Text passage
• • •
There are several schemes that utilize SVC as a public evaluation platform and based on open- 
source program. They are, SVEF (Scalable Video coding Evaluation Framework) [11], EvalSVC (Evaluation 
of SVC) [12], and myEvalSVC [13]. In [11], the proposed SVEF schemes and tools are built on open-source 
basis. SVEF is a mixed online/offline open-source framework devised to evaluate the performance of H.264 
SVC video streaming. SVEF is written in C and Python and also will be released under the GNU General 
Public License. SVEF has been able to evaluate basic SVC. However, it is still incomplete and inadequate in 
analyzing complete SVC. In addition, SVEF construction may not easy since it requires specialized skills. 
EvalSVC method and scheme proposed in [12] are publicly available and free. However, EvalSVC does not 
clearly indicate how to handle missing or corrupted packets. It is then updated and extended in [13] with 
myEvalSVC which is capable to run H.264 AVC and SVC in general. Nevertheless, this scheme has not been 
explored and developed to the maximum so that the package has not been able to evaluate the CSVC. To 
overcome those limitations, we propose a new scheme in this paper. The scheme provides a tool-set to 
evaluate and analyze CSVC in a wireless broadband network on an end-to-end system.
• • •
Source material

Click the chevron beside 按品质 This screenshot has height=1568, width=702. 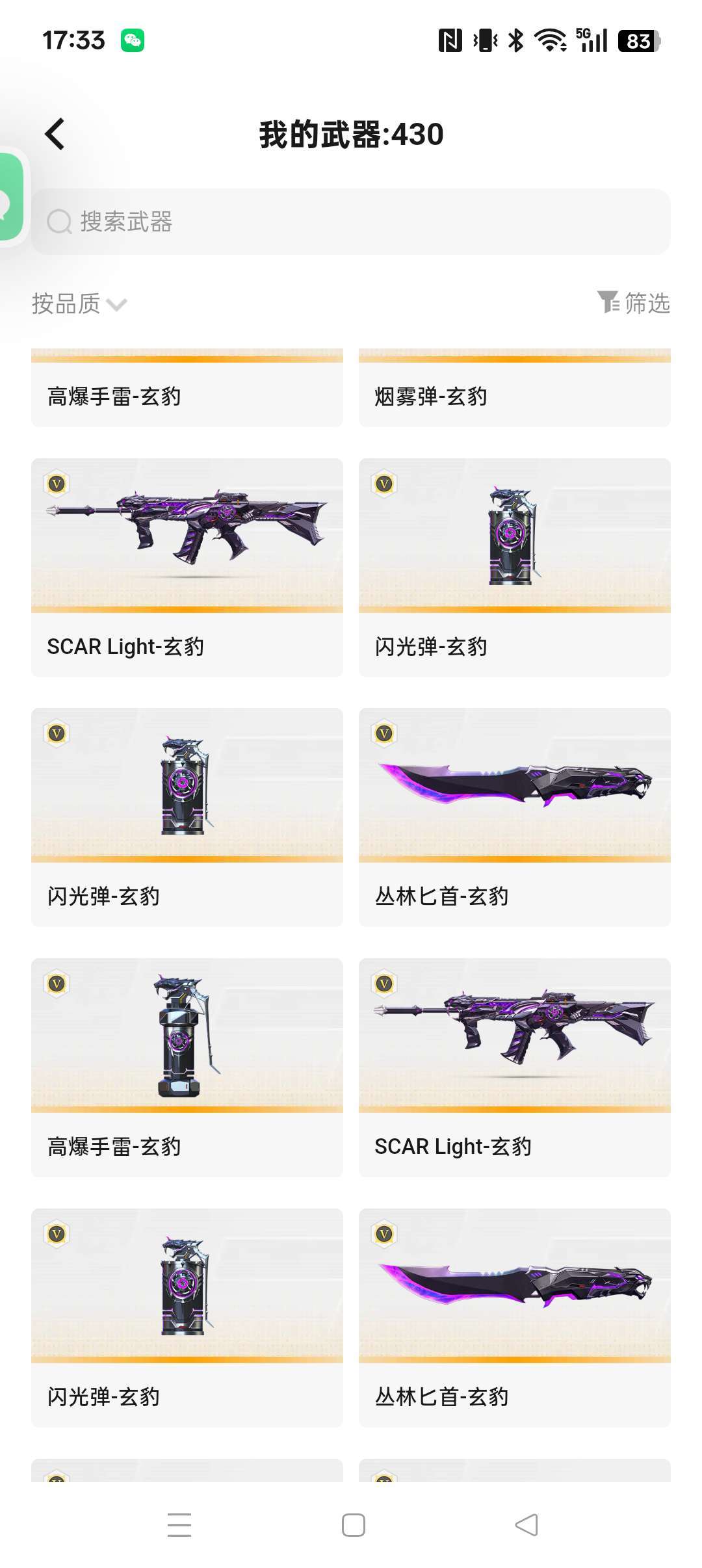pos(116,304)
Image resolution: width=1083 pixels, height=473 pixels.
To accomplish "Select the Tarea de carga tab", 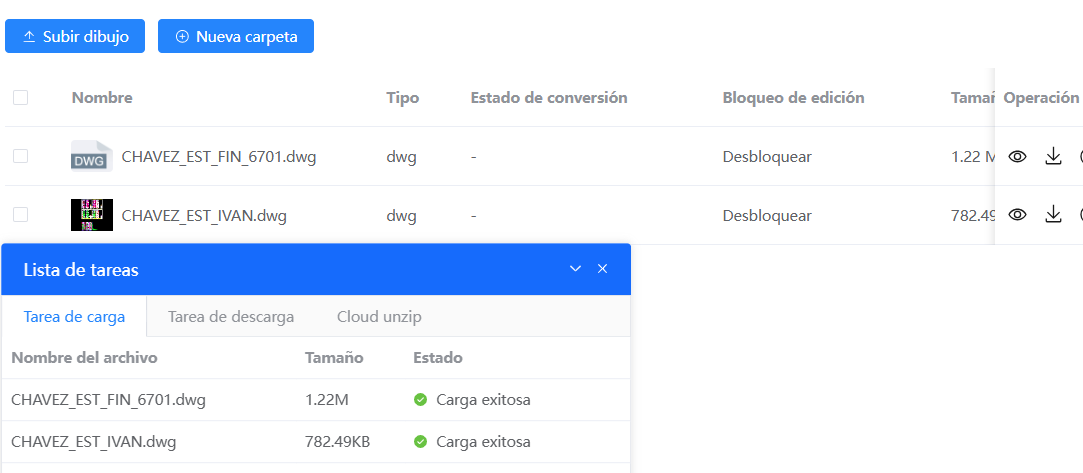I will point(74,317).
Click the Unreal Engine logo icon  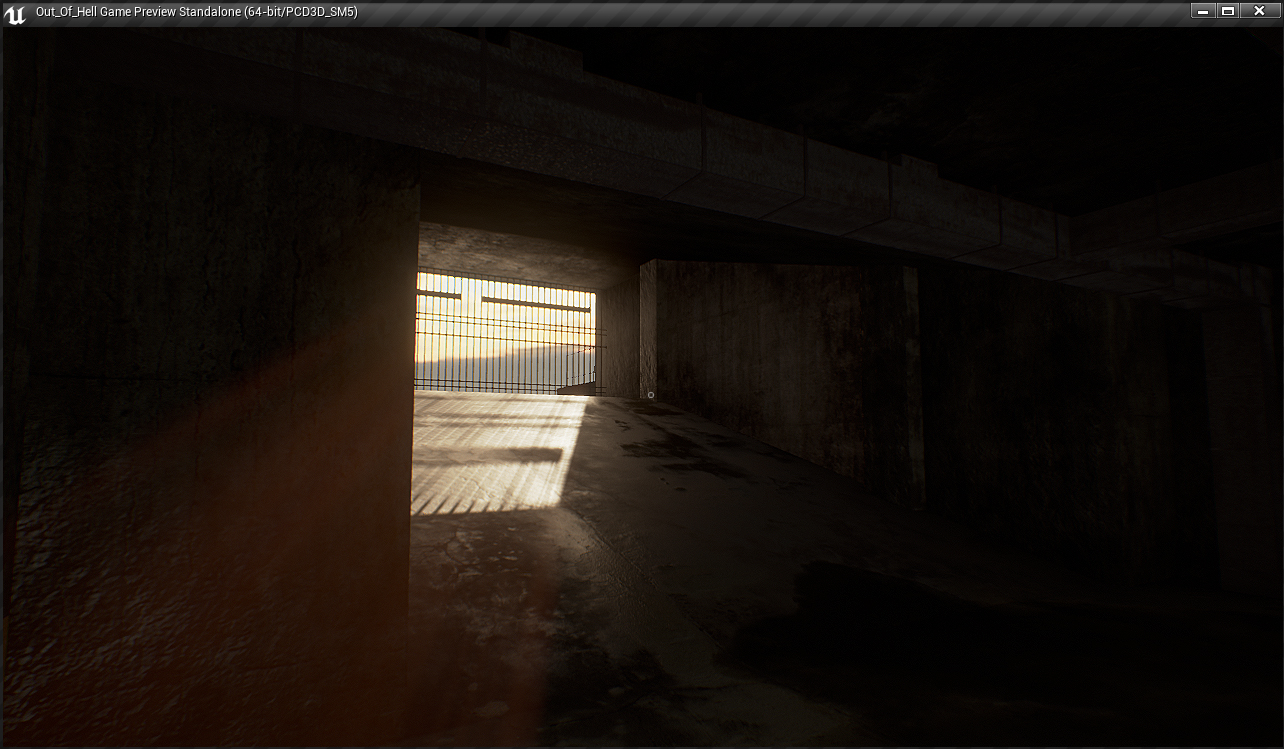pyautogui.click(x=15, y=12)
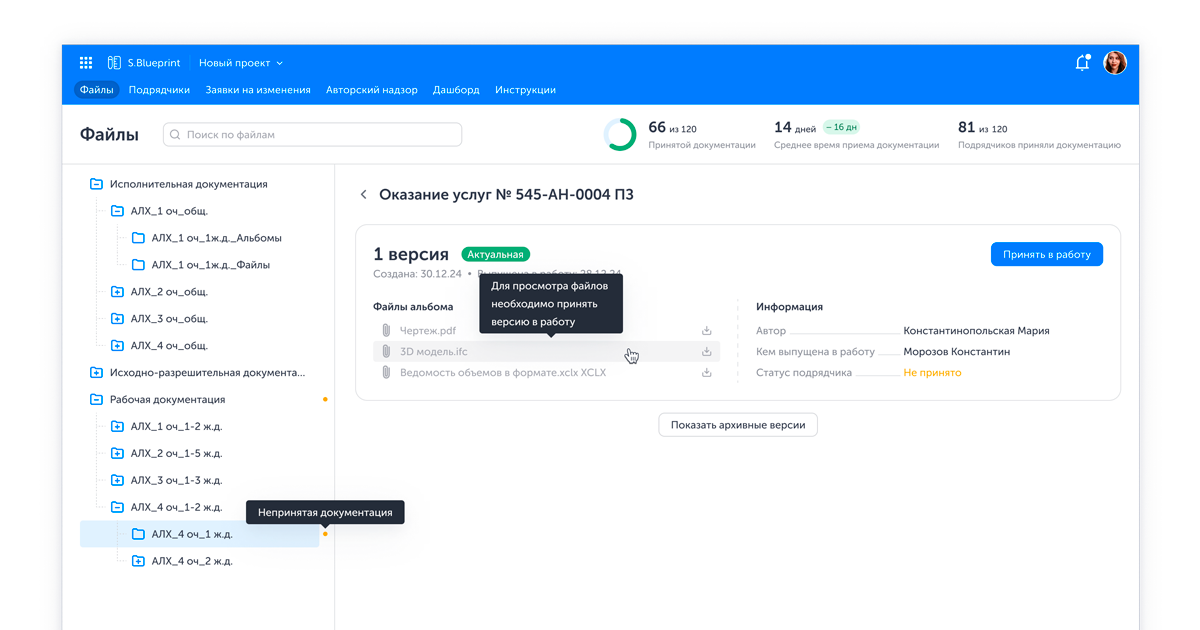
• • •
The problem
Which existing schemes does the passage on SVC evaluation name as open-source public evaluation platforms?

Solution for this exercise
- SVEF (Scalable Video coding Evaluation Framework)
- EvalSVC (Evaluation of SVC)
- myEvalSVC